Margaret Farmakis writing for Return Path posted the question, “Is Email Sexy?” She then offered three reasons why email is sexy and three reasons why it’s not.
Margaret's article is quite good but I think one of the reasons she cited for email's allure is misleading -- namely, our ability to dialog with it.
Fact is, most of the time it's pretty difficult to dialog with email -- at least in the case of most content-rich email coming from corporate and information-delivery sources. That's a shame, because those content-rich emails are exactly the ones readers want to chat with.
In my June 29 Marketing Brillo blogpost titled “Auto Stealth: THIS Is the Top Marketing Idea of the Year,” I touted the brilliance of an email I got from Tim Pitts at Trendwatching.com. Why did I love it? Because it appeared to be from Tim to me (and only me) and because it invited my input.

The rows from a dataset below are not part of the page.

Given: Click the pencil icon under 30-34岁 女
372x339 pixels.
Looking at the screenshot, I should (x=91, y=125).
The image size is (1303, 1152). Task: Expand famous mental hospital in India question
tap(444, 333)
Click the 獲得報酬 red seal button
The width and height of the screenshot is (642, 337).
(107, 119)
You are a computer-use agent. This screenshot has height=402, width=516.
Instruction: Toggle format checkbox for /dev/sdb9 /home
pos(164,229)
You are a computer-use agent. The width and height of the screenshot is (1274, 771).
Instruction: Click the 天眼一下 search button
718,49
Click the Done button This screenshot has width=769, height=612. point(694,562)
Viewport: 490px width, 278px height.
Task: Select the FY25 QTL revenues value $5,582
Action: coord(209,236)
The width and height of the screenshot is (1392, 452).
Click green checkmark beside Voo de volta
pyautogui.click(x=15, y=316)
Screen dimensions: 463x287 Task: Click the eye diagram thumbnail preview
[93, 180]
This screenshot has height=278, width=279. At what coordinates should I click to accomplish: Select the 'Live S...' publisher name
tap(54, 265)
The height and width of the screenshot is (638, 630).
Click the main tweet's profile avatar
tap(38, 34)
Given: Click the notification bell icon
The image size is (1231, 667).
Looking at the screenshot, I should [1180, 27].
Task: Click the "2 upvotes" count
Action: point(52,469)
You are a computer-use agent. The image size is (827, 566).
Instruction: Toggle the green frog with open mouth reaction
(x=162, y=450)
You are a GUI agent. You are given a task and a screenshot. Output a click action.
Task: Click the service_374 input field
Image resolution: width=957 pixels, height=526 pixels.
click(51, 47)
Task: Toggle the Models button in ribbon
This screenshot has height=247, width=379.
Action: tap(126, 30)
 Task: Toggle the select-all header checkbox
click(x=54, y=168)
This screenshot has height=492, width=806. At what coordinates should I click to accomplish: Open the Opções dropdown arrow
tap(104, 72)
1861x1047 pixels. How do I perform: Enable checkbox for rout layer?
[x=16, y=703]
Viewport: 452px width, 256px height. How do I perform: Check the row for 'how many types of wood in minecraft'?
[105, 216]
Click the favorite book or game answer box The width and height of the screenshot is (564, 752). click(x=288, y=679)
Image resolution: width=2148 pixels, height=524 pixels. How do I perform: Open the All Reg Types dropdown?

The bulk of the email I get comes from the webmaster (whoever the heck she is). I checked my “electronic newsletter” folder to confirm that this is true. It is. I’ve also got entities writing me who are named newsletter, workforce, social media, reply, ncreply2, support, and editorinchief (a slight improvement in that this appears to be an actual human being .. or at least an avatar).
Margaret says, “A one-way conversation is never sexy. A dialog that elicits a response definitely is. Email enables marketers to create a dialog with their subscribers, customers and prospects.”
Maybe, except "webmaster" keeps getting in the way.
Could this be a workable New Year’s Resolution for marketers -- to send customers an email they can respond to? I mean -- if under the new model -- everything else is going social, why do you suppose email is so darn .. well, one-sided?